Par le terme de « violences urbaines », les spécialistes désignent des actions faiblement organisées de jeunes agissant collectivement contre des biens et des personnes, en général liées aux institutions, sur des territoires disqualifiés ou défavorisés. Ces actions se
développent en dehors de tout programme de revendication. La violence peut se manifester sous la forme d’agression contre les policiers ou les commerçants, d’attaques avec des voitures bélier, d’affrontements entre bandes, d’incendie de locaux de la Poste ou d’un centre social… Aux Etats Unis, les problèmes de violence urbaine se mesurent en homicides, en massacres, en émeutes de grande ampleur. En France, la violence urbaine exprime davantage une perte de confiance dans les institutions, d’autant plus forte que l’implication de ces institutions dans l’intégration a été traditionnellement importante.

  • A l’école, la violence trahit un rejet de l’institution non pas par l’ensemble des élèves, mais par ceux qui, en situation d’échec scolaire, lui reprochent les humiliations subies. Pour des chercheurs, la massification et la prolongation des études, dans un contexte de chômage élevé des jeunes, sont les causes d’une perte de sens et de violence.
  • Dans les transports publics, la violence se manifeste par les attaques ou les insultes envers les agents ou les usagers, par des dégradations, lacérations de fauteuils…

La violence des jeunes dans les cités ne doit pas faire oublier celle des adultes : celle-ci se traduit par une agressivité ouverte, des tentatives d’autodéfense ou des manifestations de soutien au Front National.
Le phénomène de l’incivilité et de la violence dans les « quartiers sensibles », les « banlieues » ou les transports en commun doit être pris très au sérieux, car il est le révélateur de phénomènes plus graves, celui de l’exclusion, du chômage, de la démission ou de l’absence de parents…
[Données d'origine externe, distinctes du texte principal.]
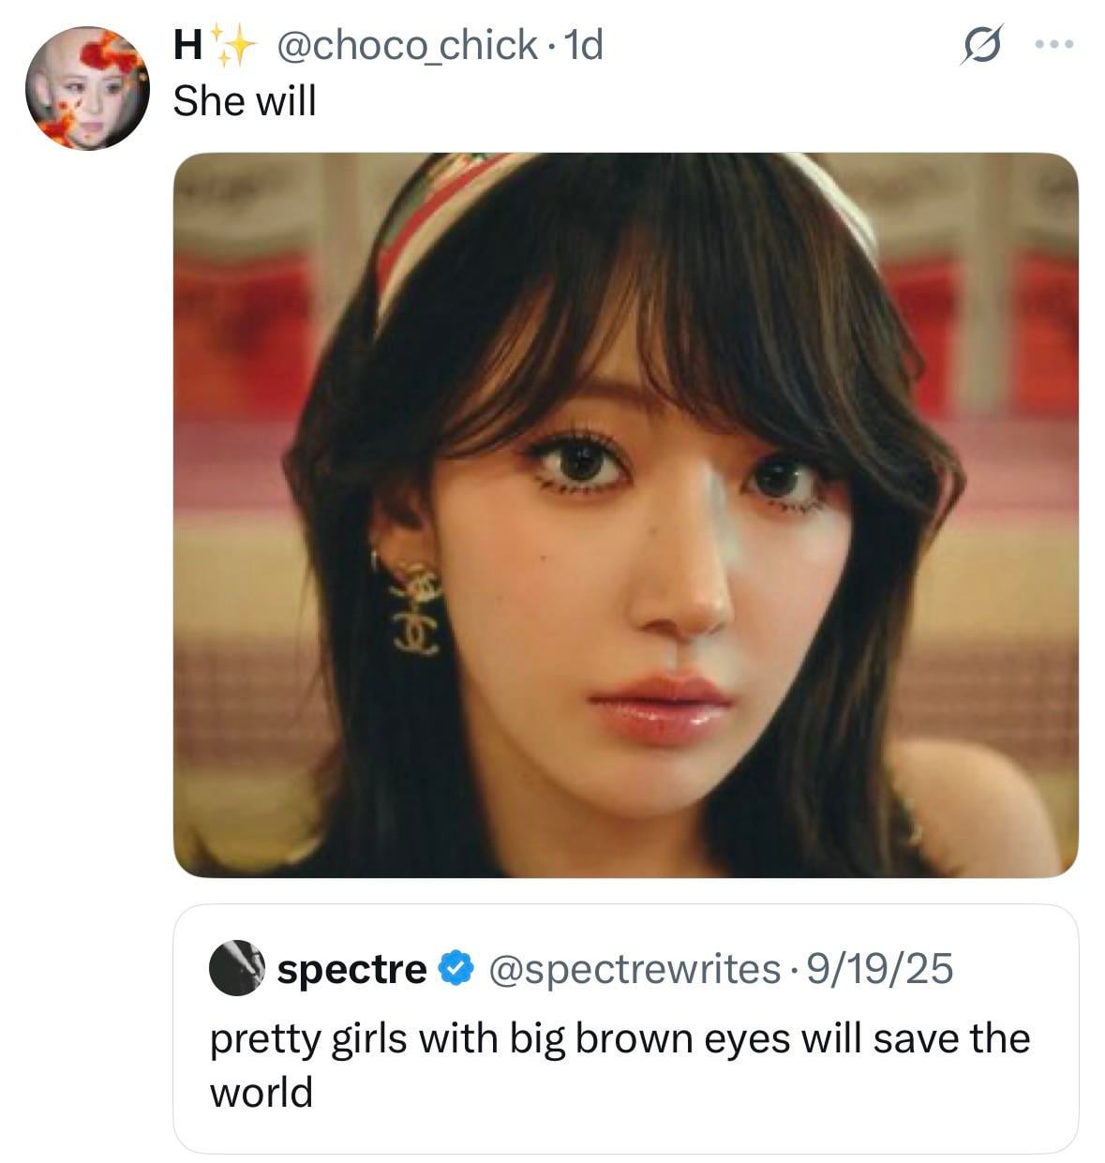This screenshot has width=1105, height=1163.
Task: Click the spectre display name
Action: pyautogui.click(x=351, y=968)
Les comportements de violence ne doivent pas être banalisés, car ils rendent impossible la vie en société, et car ils sont le fond de commerce de partis et mouvements politiques qui prônent le racisme, la xénophobie, la peur et le rejet de l’autre.
La non-violence, face à ce phénomène, propose une analyse et des solutions. En effet, sans une analyse sérieuse, les solutions seront partielles ou insuffisantes. Renforcer la présence policière dans les banlieues peut être nécessaire, mais cela soigne les conséquences et non les causes, cela fait chuter la température du malade sans soigner la maladie.